The .stl file for it is here if you want to make your own physical copy with solid freeform fabrication equipment.

And now for something completely different...

This is an organic-looking form produced by an algorithm for "growing" shapes as cellular structures. It is actually just one moment in a 3D "movie" which produces a series of related forms, each with one more cell than the previous form. You can understand the algorithm by watching it grow on this page, which also has a range of additional examples.
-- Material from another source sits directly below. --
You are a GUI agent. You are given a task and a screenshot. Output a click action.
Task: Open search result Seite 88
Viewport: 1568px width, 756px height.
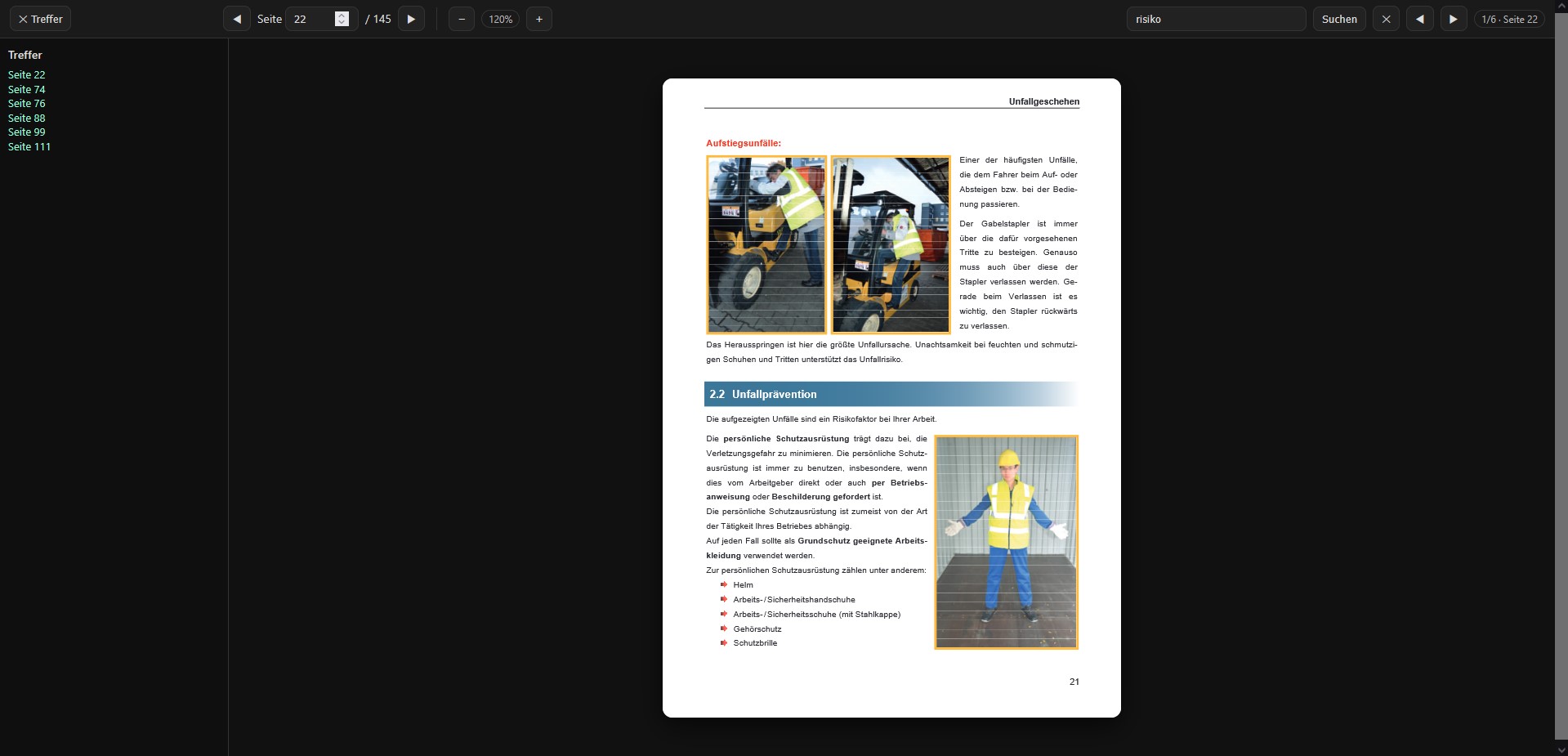[27, 118]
Here is the stl file (2.6MB) for this particular moment in its development. As shown at right, it was made in ABS by FDM, with a height of six inches. The white material and the small size of the photo makes it hard to see the cellular structure. This larger photo of the model after I painted it makes very clear how it is constructed of many individual cells.

Puzzles

Here is a puzzle made of twenty identical parts that are fabricated on an FDM machine. More information is available here. The .stl file is available here.

Algorithms

The algorithm described in the paper listed below may be of interest to people who wish to convert sets of line segments into 3D models for RP production. The method it describes for efficiently wrapping segments with triangles is one of the steps in several of the structures shown above. At right is a 5 inch diameter form with five concentric spheres produced by this method.

George W. Hart, "Solid-Segment Sculptures," presented at Colloquium on Math and Arts, Maubeuge, France, 20-22 Sept. 2000, and published in Mathematics and Art, Claude Brute ed., Springer-Verlag, 2002.

I later improved the algorithm to be more robust and have more adjustable parameters. A paper describing the later version is here:

G. Hart, "Sculptural Forms from Hyperbolic Tessellations," Proceedings of IEEE Shape Modeling International 2008, pp. 155-161 (online pdf version)

Again, you are welcome to reproduce these models on your own RP machines as long as you give me design credit when displaying them.

I taught a special topics course at Stony Brook in Fall 2003 and again in Fall 2004 on these topics. You may enjoy looking at some of my students' projects in 2003 and 2004.